**Task to carry out**
Reproduce the opening lines of the records exactly, please, stopping after the line that contains "bàn nâng điện giá rẻ 2 tấn cao 1m4 (66, 1579)".

**The records**
- - - - - - -
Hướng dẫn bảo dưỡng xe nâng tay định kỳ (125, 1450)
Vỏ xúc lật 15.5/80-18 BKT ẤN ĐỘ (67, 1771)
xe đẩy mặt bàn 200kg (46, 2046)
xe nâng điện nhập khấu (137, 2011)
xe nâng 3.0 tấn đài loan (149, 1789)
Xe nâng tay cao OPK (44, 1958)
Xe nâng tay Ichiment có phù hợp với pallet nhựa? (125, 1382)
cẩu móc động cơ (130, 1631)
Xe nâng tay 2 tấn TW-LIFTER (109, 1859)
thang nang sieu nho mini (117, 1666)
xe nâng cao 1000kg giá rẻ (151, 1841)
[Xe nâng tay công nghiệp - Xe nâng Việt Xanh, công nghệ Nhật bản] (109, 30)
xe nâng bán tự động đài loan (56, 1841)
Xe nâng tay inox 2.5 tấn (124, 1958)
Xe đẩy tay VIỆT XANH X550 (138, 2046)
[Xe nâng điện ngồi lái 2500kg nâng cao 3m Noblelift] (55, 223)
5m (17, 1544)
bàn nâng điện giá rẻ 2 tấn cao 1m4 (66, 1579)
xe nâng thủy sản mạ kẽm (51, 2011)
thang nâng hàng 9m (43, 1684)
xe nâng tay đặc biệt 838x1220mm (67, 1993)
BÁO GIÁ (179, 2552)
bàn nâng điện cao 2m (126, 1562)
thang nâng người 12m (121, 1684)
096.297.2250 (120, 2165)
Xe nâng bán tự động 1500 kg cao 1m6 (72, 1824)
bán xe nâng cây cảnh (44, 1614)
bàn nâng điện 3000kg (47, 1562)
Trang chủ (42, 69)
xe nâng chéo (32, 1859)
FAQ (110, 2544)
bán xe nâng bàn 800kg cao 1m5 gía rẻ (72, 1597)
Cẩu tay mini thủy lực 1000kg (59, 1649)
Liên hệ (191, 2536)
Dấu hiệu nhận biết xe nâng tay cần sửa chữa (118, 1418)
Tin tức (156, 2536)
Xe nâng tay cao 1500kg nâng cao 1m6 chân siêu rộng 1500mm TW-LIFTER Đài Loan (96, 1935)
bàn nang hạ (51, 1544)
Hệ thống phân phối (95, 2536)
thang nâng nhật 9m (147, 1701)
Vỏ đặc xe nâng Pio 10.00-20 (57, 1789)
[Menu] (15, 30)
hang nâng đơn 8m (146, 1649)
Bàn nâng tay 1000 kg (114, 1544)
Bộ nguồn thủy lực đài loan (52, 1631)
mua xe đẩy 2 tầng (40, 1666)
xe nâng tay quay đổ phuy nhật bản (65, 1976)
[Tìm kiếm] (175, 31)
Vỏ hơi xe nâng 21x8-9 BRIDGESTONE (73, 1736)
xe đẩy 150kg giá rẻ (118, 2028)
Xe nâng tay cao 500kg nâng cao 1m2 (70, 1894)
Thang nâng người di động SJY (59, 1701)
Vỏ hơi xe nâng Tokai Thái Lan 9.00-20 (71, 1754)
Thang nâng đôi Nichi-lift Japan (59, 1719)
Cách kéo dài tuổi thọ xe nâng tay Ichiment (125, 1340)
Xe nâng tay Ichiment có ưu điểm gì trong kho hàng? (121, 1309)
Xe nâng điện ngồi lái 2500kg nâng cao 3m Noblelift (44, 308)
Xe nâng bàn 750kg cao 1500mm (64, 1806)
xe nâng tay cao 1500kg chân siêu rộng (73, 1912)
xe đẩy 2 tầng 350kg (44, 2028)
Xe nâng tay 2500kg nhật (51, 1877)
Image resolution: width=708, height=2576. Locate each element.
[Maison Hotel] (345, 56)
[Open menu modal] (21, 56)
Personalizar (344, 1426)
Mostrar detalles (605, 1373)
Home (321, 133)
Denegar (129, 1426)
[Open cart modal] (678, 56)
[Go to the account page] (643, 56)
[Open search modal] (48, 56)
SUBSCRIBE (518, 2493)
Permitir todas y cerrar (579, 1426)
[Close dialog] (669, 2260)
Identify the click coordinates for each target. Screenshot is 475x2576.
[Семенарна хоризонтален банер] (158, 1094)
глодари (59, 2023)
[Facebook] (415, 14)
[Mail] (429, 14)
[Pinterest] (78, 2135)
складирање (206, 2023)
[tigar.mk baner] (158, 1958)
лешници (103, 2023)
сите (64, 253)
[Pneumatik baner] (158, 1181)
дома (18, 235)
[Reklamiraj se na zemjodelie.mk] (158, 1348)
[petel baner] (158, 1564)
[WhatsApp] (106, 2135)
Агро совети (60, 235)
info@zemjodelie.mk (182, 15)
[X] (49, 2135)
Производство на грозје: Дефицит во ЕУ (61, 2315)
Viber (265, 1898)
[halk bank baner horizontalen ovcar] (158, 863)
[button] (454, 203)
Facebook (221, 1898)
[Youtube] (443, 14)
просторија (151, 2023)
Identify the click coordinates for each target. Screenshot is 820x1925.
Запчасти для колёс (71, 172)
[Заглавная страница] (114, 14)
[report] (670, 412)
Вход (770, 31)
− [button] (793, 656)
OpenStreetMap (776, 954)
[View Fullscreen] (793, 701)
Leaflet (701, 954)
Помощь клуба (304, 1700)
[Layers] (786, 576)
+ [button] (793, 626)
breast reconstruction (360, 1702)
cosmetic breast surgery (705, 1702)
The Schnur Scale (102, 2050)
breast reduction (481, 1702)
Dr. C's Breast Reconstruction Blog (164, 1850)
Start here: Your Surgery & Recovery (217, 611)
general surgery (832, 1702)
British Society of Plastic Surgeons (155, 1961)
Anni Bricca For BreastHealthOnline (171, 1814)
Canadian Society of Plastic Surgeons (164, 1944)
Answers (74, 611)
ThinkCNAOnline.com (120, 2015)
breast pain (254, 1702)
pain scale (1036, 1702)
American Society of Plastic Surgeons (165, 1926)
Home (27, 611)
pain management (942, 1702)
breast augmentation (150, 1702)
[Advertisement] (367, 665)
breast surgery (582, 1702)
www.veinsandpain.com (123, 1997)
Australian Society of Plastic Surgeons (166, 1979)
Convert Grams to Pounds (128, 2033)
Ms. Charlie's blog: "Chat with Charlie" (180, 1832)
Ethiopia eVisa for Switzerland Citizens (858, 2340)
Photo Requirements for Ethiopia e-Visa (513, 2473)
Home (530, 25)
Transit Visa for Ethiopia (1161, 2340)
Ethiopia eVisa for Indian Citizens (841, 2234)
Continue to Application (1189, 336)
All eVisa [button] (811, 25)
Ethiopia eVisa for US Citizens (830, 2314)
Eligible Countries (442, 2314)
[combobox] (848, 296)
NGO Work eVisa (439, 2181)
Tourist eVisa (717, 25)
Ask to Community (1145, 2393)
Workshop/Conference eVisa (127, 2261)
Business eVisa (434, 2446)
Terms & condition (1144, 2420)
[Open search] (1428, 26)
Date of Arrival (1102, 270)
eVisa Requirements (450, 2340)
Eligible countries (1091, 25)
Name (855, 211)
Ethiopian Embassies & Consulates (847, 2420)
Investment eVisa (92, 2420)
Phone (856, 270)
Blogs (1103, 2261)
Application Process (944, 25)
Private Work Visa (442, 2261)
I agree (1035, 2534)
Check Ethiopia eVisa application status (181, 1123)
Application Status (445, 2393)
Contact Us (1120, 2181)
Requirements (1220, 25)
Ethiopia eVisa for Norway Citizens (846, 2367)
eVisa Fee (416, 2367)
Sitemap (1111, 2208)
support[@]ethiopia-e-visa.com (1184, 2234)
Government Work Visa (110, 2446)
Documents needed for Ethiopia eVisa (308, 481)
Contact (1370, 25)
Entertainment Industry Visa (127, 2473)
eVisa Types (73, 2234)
- - - - - - -
**Result of the task**
Hướng dẫn bảo dưỡng xe nâng tay định kỳ (125, 1450)
Vỏ xúc lật 15.5/80-18 BKT ẤN ĐỘ (67, 1771)
xe đẩy mặt bàn 200kg (46, 2046)
xe nâng điện nhập khấu (137, 2011)
xe nâng 3.0 tấn đài loan (149, 1789)
Xe nâng tay cao OPK (44, 1958)
Xe nâng tay Ichiment có phù hợp với pallet nhựa? (125, 1382)
cẩu móc động cơ (130, 1631)
Xe nâng tay 2 tấn TW-LIFTER (109, 1859)
thang nang sieu nho mini (117, 1666)
xe nâng cao 1000kg giá rẻ (151, 1841)
[Xe nâng tay công nghiệp - Xe nâng Việt Xanh, công nghệ Nhật bản] (109, 30)
xe nâng bán tự động đài loan (56, 1841)
Xe nâng tay inox 2.5 tấn (124, 1958)
Xe đẩy tay VIỆT XANH X550 (138, 2046)
[Xe nâng điện ngồi lái 2500kg nâng cao 3m Noblelift] (55, 223)
5m (17, 1544)
bàn nâng điện giá rẻ 2 tấn cao 1m4 (66, 1579)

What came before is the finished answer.